NGS-Logistics: data infrastructure for efficient analysis of NGS sequence variants across multiple centers

Next-Generation Sequencing (NGS) is a key tool in genomics, in particular in research
and diagnostics of human Mendelian, oligogenic, and complex disorders 1]. Multiple projects now aim at mapping the human genetic variation on a large scale,
such as the 1,000 Genomes Project, the UK 100k Genome Project. Meanwhile with the
dramatic decrease of the price and turnaround time, large amounts of human sequencing
data have been generated over the past decade 2]. As of January 2014, about 2,555 sequencers were spread over 920 centers across the
world 3]. As a result, about 100,000 human exome have been sequenced so far 4]. Crucially, the speed at which NGS data is produced greatly surpasses Moore’s law
5] and challenges our ability to conveniently store, exchange, and analyze this data.

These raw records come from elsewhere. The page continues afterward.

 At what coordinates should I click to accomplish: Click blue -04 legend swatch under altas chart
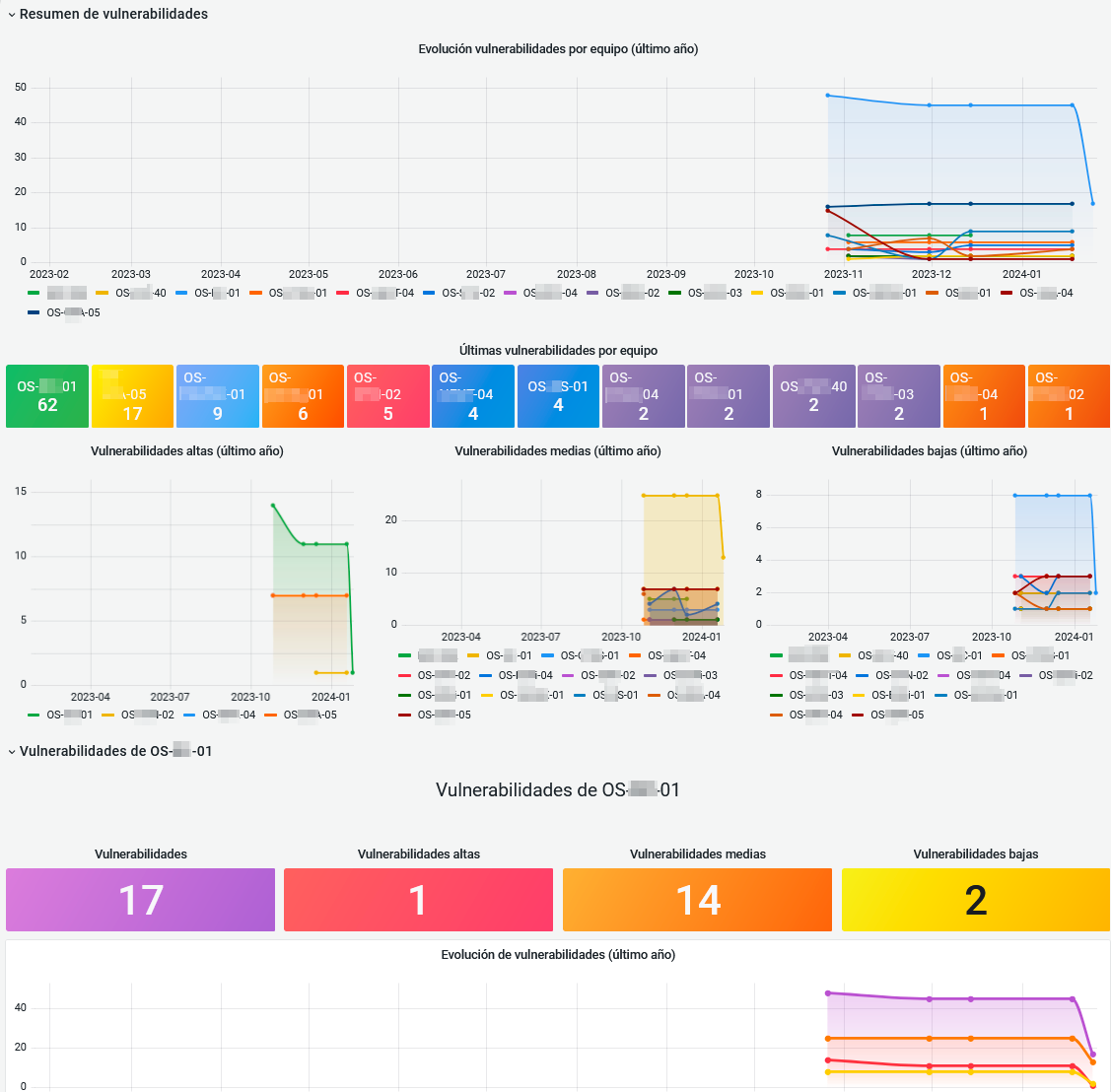click(188, 716)
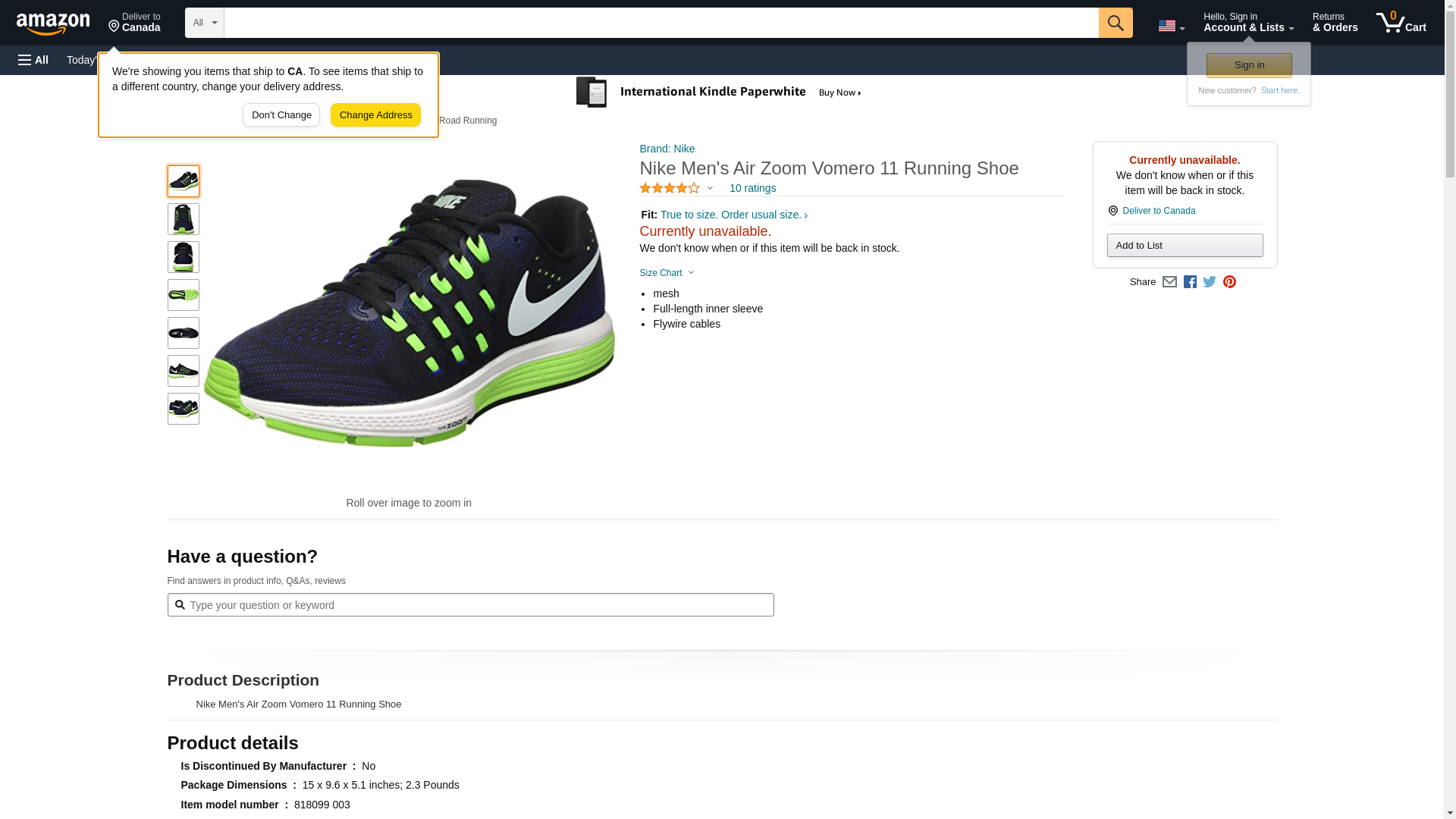Open the 10 ratings link
This screenshot has width=1456, height=819.
point(752,188)
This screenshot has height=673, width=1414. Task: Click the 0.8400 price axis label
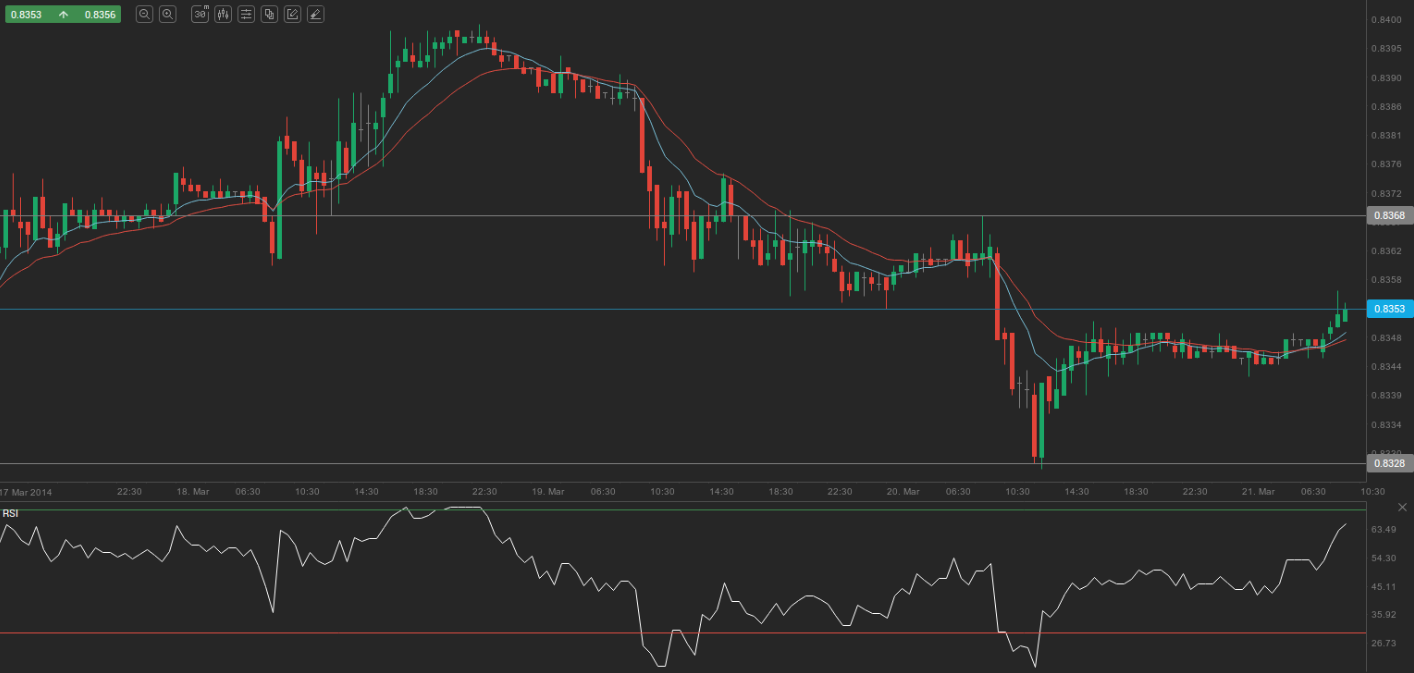(1385, 20)

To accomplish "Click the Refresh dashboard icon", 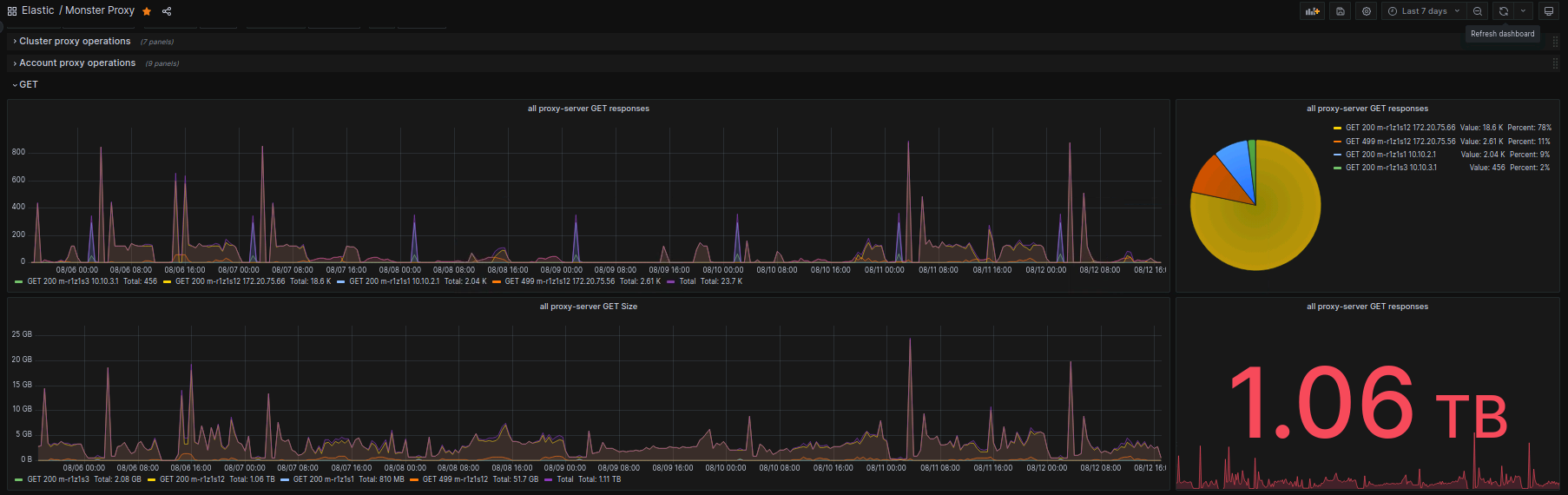I will [1503, 11].
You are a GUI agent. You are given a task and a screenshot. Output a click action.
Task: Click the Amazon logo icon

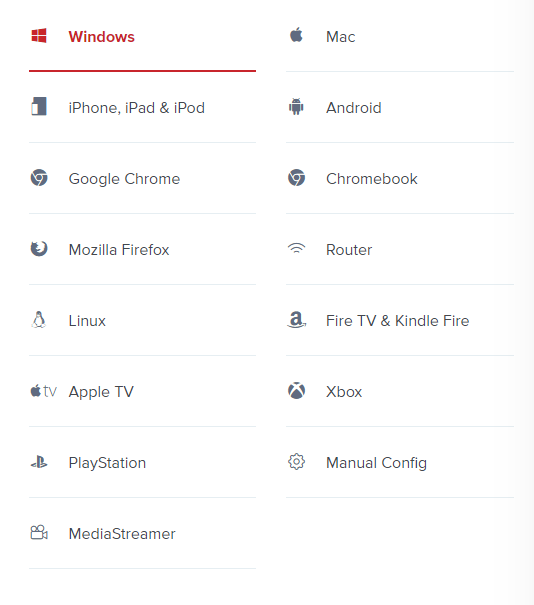[x=296, y=320]
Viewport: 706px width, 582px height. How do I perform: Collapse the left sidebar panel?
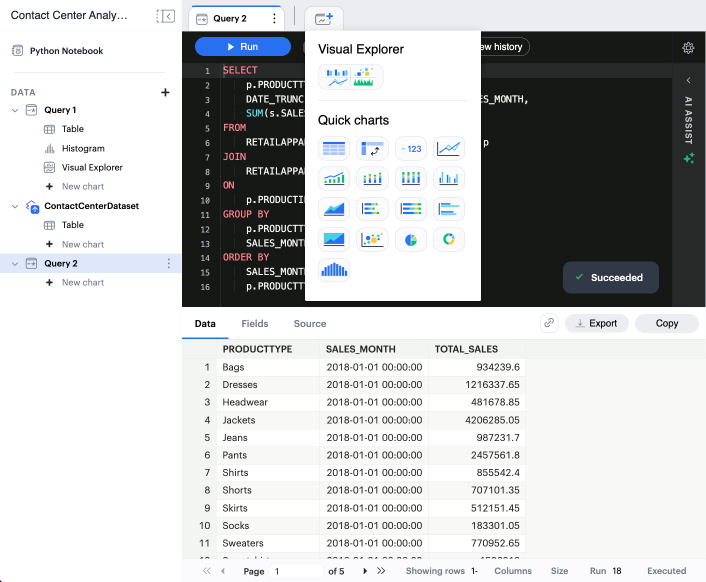166,17
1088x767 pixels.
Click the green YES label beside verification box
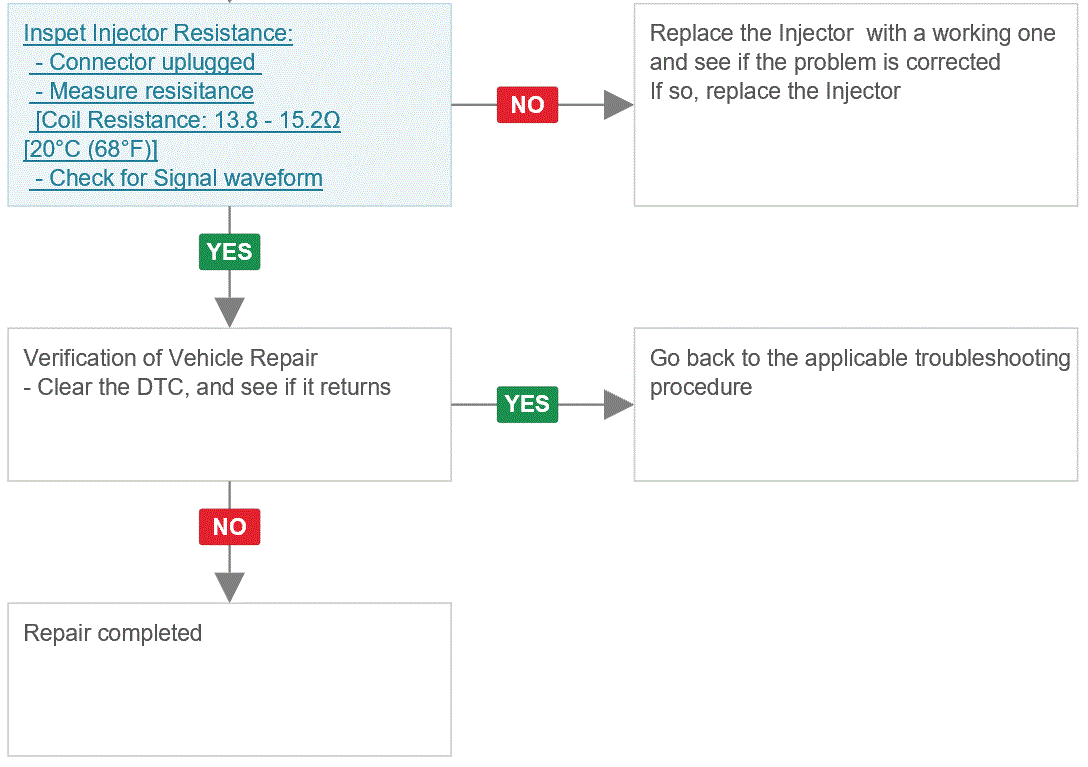[527, 405]
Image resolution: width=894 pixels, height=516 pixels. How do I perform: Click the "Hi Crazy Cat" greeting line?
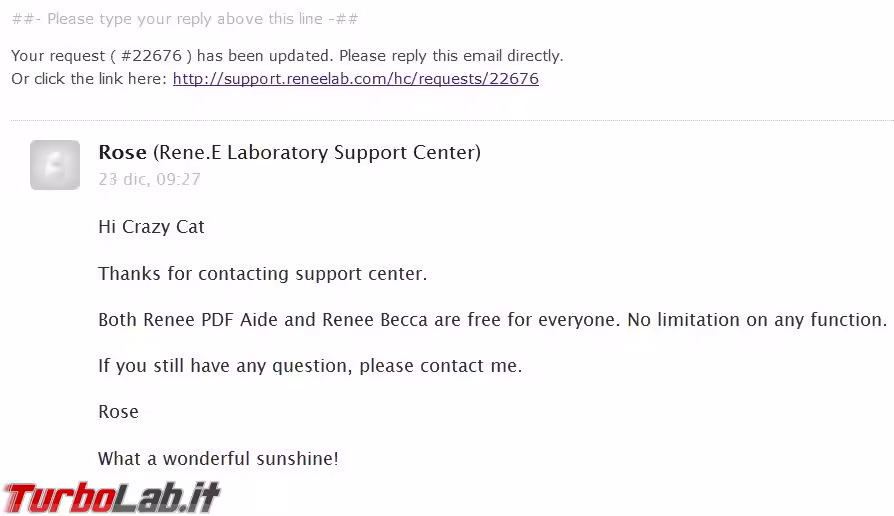point(151,227)
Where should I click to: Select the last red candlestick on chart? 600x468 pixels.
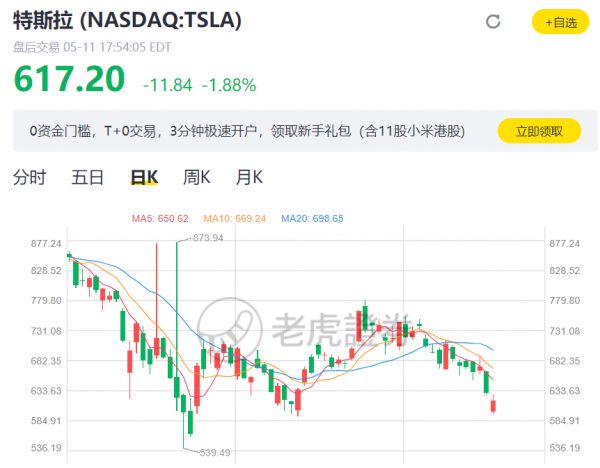coord(494,405)
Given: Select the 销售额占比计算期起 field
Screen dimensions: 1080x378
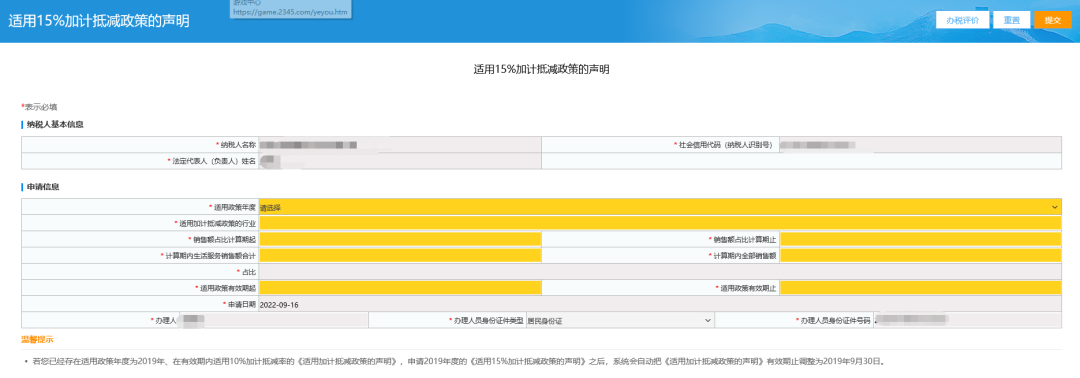Looking at the screenshot, I should tap(400, 239).

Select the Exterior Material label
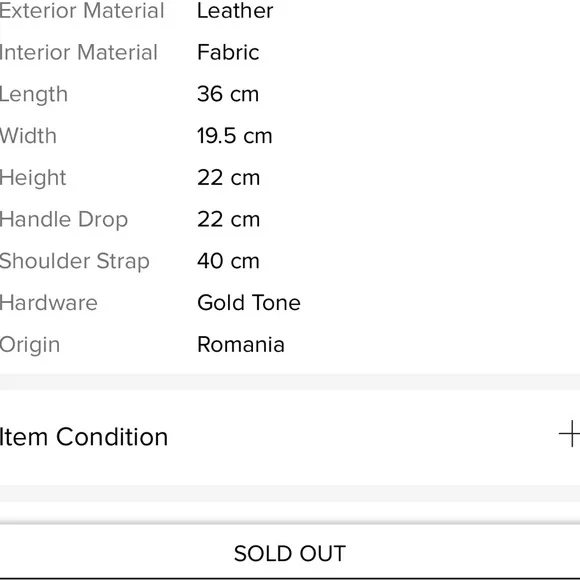pyautogui.click(x=82, y=11)
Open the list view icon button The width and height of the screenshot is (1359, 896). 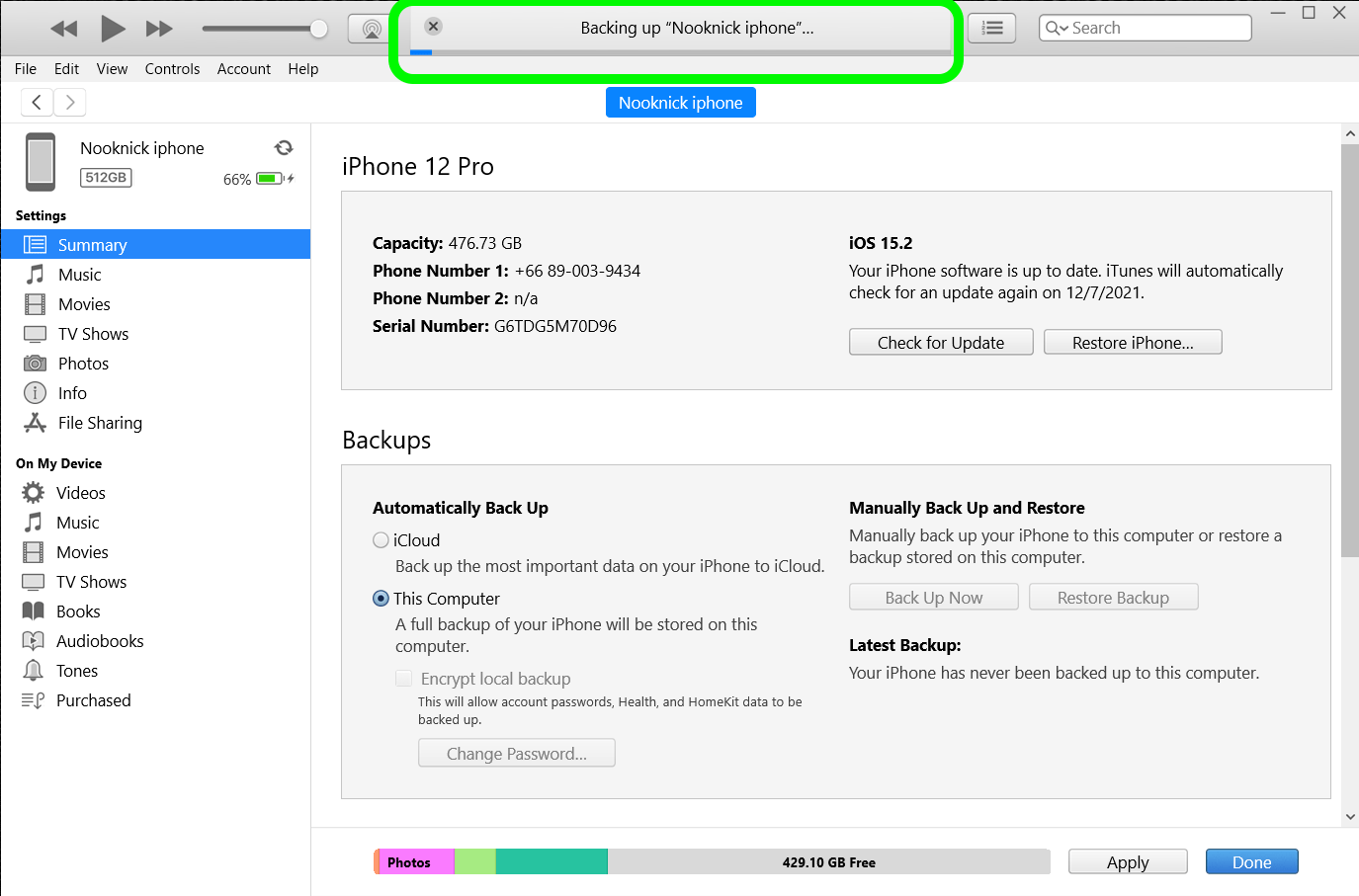pyautogui.click(x=991, y=29)
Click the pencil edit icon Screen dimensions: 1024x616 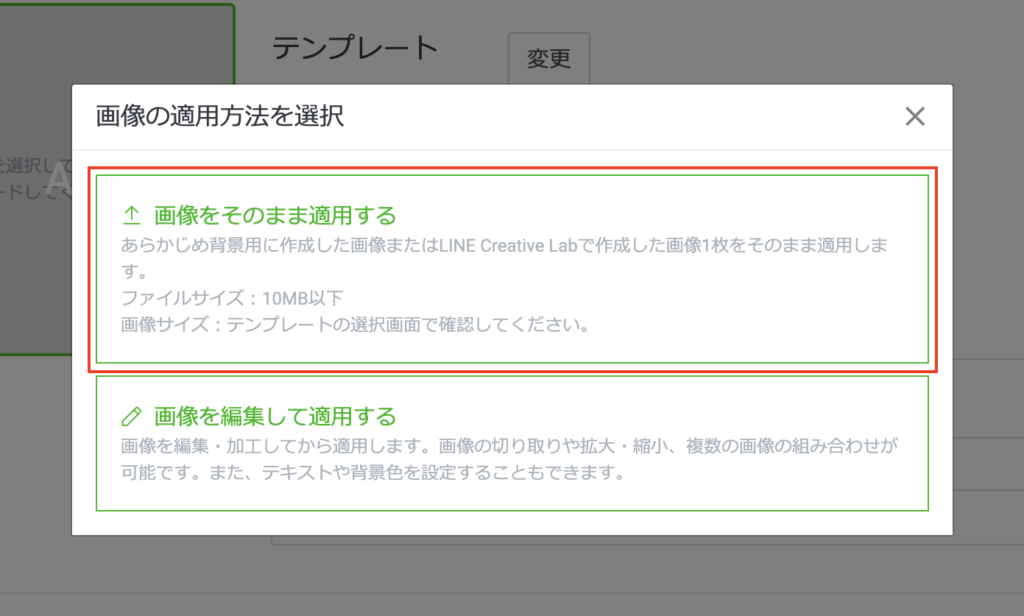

Data pre-processing is needed to extract reliable information from sequencing data
and it can be divided into two major steps: primary analysis (image analysis and base
calling) and secondary analysis. When looking for variation in the human genome, secondary
analysis consists of aligning/mapping the reads against the reference genome and scanning
the alignment for variation. Both raw data and mapped reads are large files occupying
significant disk storage space. The collection of files resulting from the analysis
of a single whole genome study can take up to 50Gb of disk space. This raises significant
issues in terms of computing and data storage and transfer, with off-site data transfer
currently being a key bottleneck. Moreover, the analysis of NGS data also raises the
major challenge of how to reconcile federated analysis of personal genomic data and
confidentiality of data to protect privacy. In many situations, the analysis of data
from a single study alone will be much less powerful than if it can be correlated
with other studies. In particular, when investigating a mutation of interest, it is
extremely useful to obtain data about other patients or controls sharing similar mutations.
However, personal genome data (whole genome, exome, transcriptome data, etc.) is sensitive
personal data. Confidentiality of this data must be guaranteed at all times and only
duly authorized researchers should access such personal data.